◆ Given instruction 1 ◆
Pick out every line of the entries below that contains the string "perform", matching case exactly.

◆ Excerpted passage ◆
══════

Form 8-K

UNITED STATES

SECURITIES AND EXCHANGE COMMISSION

Washington, D.C. 20549

 


FORM 8-K

 


CURRENT REPORT

Pursuant to Section 13 or 15(d) of the Securities Exchange Act of 1934

Date of Report: May 16, 2007

 


NATIONAL RETAIL PROPERTIES, INC.

(exact name of registrant as specified in its charter)

 


 

Maryland   001-11290   56-1431377

(State or other jurisdiction of

incorporation or organization)

  (Commission File Number)  

(I.R.S. Employment

Identification No.)

450 South Orange Avenue, Suite 900, Orlando, Florida 32801

(Address of principal executive offices, including zip code)

(407) 265-7348

(Registrant’s telephone number, including area code)

 


Check the appropriate box below if the Form 8-K filing is intended to simultaneously satisfy the filing obligation of the registrant under any of the following provisions:

 

¨ Written communications pursuant to Rule 425 under the Securities Act (17 CFR 230.425)

══════

◆ Entries provided ◆
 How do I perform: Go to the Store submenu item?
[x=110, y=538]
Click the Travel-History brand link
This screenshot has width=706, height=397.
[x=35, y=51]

══════

◆ Given instruction 2 ◆
Answer these questions from the filing above:
(a) What date of report does the filing give?
(b) In which state is the registrant incorporated?
(c) In which city are the registrant's principal executive offices?

◆ Task output 1 ◆
 How do I perform: Go to the Store submenu item?

◆ Task output 2 ◆
(a) May 16, 2007
(b) Maryland
(c) Orlando, Florida